* C$ holds on to gains as greenback pressured by weak data
* Bonds mixed ahead of jobs data as Toronto stocks fall
By Jennifer Kwan
TORONTO, Jan 8 (Reuters) - The Canadian dollar held on to gains against the U.S. currency on Thursday as the greenback weakened, but the loonie was expected to remain largely range bound ahead of key monthly employment data due on Friday.
Bonds were flat to higher across the curve as the Toronto stock market weakened on a slump in the price of oil.
At 10:08 a.m. (1508 GMT), the Canadian currency was at C$1.1861 to the U.S. dollar, or 84.31 U.S. cents, up from C$1.1971 to the U.S. dollar, or 83.54 U.S. cents, on Wednesday.
“One of the things we’re seeing is the U.S. dollar stay under pressure across the board,” said George Davis, chief technical strategist, RBC Capital Markets.

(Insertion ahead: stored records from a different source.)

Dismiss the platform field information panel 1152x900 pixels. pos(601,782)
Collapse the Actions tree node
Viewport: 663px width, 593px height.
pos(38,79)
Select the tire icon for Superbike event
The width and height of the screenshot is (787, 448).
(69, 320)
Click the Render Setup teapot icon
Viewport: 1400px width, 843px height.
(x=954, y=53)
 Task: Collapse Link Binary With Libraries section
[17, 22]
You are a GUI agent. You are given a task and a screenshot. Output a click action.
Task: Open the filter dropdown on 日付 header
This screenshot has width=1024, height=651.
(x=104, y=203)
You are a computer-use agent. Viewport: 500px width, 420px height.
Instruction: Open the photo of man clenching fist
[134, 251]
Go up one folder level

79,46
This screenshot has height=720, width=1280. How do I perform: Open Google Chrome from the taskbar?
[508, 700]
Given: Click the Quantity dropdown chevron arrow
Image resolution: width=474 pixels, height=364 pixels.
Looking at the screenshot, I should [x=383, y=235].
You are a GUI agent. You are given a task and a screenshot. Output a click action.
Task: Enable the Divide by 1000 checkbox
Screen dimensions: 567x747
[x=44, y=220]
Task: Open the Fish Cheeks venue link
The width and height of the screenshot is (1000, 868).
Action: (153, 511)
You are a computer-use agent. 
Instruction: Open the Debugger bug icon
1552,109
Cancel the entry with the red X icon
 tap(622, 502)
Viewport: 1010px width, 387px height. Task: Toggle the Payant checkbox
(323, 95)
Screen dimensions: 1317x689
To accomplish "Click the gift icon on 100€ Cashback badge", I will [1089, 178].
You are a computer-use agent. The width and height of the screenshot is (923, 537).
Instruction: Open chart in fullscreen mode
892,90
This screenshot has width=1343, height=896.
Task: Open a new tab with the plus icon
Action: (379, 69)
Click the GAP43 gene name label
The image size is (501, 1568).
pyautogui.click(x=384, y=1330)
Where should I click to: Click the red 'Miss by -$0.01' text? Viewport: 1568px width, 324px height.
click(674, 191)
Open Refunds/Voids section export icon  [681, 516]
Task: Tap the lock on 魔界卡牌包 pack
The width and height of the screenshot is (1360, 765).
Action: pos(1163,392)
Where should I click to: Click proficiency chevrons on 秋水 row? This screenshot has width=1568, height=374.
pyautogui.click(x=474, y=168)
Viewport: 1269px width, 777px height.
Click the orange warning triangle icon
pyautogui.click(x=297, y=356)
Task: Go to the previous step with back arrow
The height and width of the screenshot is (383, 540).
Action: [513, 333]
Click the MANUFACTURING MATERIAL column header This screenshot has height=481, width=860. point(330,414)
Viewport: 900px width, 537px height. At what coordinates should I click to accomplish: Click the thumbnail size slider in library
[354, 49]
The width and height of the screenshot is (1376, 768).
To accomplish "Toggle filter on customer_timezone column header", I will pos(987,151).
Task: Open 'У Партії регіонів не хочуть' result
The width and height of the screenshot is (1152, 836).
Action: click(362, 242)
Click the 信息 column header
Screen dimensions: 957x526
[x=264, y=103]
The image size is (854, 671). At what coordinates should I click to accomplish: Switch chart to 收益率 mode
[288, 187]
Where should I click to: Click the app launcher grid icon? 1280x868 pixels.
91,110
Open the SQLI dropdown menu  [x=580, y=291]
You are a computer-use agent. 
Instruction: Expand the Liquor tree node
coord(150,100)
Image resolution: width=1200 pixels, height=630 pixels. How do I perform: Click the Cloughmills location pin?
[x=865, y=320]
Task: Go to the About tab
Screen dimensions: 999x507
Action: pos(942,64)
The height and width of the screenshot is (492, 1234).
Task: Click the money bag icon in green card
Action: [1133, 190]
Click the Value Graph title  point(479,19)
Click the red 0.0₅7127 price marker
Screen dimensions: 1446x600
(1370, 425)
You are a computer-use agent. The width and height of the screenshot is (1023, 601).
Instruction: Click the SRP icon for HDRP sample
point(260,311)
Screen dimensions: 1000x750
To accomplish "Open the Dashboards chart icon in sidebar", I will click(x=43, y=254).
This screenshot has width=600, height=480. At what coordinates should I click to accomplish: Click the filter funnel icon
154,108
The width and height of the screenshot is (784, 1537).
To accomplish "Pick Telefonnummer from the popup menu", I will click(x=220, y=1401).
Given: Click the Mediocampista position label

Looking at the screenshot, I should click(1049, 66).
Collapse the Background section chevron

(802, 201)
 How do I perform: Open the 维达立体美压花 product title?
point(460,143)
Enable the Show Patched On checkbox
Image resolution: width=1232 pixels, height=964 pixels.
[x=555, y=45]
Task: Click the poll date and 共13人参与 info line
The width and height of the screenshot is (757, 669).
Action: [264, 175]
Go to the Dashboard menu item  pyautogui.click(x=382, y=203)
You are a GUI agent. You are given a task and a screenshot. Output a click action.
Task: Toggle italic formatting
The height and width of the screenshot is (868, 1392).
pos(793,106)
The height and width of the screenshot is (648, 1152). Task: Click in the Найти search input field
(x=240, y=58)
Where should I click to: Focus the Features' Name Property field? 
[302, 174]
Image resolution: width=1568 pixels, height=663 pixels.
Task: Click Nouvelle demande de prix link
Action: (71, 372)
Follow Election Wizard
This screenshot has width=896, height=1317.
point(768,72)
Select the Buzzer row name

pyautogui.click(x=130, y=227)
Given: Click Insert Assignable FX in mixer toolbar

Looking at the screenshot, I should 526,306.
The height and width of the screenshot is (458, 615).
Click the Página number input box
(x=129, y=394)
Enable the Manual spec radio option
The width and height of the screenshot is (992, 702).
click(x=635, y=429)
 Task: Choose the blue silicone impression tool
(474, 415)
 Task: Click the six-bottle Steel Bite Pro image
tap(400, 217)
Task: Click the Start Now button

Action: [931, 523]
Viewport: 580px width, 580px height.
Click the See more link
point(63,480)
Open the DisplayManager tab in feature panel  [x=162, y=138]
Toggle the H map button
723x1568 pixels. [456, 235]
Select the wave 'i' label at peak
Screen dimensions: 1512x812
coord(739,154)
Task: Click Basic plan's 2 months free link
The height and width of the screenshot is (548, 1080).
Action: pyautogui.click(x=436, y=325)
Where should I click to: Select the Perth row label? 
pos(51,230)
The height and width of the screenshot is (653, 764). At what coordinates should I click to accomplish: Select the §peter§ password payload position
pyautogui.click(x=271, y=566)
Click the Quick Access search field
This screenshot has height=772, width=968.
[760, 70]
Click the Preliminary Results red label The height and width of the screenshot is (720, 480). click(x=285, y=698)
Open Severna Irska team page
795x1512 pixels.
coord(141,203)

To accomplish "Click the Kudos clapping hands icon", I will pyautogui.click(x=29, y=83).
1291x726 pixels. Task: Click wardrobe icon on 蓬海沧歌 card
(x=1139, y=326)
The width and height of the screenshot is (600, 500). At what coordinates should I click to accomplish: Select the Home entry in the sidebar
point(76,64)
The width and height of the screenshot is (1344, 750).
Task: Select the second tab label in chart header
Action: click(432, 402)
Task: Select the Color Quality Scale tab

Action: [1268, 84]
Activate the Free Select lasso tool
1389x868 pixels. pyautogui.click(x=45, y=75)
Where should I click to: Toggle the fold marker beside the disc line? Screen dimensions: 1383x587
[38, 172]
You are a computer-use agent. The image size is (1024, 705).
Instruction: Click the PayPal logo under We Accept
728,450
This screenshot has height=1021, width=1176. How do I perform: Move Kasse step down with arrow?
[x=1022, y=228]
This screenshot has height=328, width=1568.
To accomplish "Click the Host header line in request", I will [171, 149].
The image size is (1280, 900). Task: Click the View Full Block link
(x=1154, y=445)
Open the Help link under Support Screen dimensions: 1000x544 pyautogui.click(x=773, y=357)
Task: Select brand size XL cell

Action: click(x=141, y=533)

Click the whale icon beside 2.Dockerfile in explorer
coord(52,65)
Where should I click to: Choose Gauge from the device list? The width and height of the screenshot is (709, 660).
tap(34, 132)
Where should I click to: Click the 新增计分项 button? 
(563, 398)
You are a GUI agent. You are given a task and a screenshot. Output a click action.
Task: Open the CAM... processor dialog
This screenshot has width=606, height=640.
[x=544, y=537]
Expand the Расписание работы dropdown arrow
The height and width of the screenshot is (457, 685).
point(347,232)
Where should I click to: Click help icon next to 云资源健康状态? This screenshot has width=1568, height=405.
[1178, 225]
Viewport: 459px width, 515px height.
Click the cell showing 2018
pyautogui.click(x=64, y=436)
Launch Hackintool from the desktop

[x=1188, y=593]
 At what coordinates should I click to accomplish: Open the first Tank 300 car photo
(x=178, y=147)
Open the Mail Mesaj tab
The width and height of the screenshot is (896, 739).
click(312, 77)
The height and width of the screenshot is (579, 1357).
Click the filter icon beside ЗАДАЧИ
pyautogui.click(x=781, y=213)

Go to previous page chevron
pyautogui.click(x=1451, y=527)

The greenback was pressured by U.S. weekly jobless data [FRX/], while bleak economic numbers in Europe and retail sales figures strengthened the case for more stimulus efforts. [ID:nSP409831]
Those reports followed U.S. private sector employment data on Wednesday that heightened fears about a prolonged recession.
The stage is now set for Friday’s release of December employment data on both sides of the border.
In Canada, the Ivey purchasing managers index fell to 39.1 in December from 40.2 in November [ID:nTAR001659], showing a contraction in purchasing activity, but economists expected the data to have a negligible impact on the Canadian currency given the focus on employment data.
Oil prices CLc1 were weaker at around $42 a barrel on Thursday, after slumping more than 12 percent in the previous session on bigger than expected buildup in inventories [ID:nSP386989], but were not a major factor for the Canadian dollar. Canada is a major oil producer and exporter.
Canadian bond prices were flat to higher, helped by lower stock markets, but trade was made cautious by hesitation before Friday’s jobs data and by continuing concerns about swelling supply.
“The theme of the new year has been one of bond bearishness and of selloffs and so there is perhaps a bit of an unwind of that,” said Eric Lascelles, chief economics and rates strategist at TD Securities.
The two-year bond was down 2 Canadian cents at C$102.99 to yield 1.145 percent, while the 10-year bond rose 10 Canadian cents to C$110.85 to yield 2.919 percent.
The yield spread between the two-year and 10-year bond was 177 basis points, versus 176 at the previous close.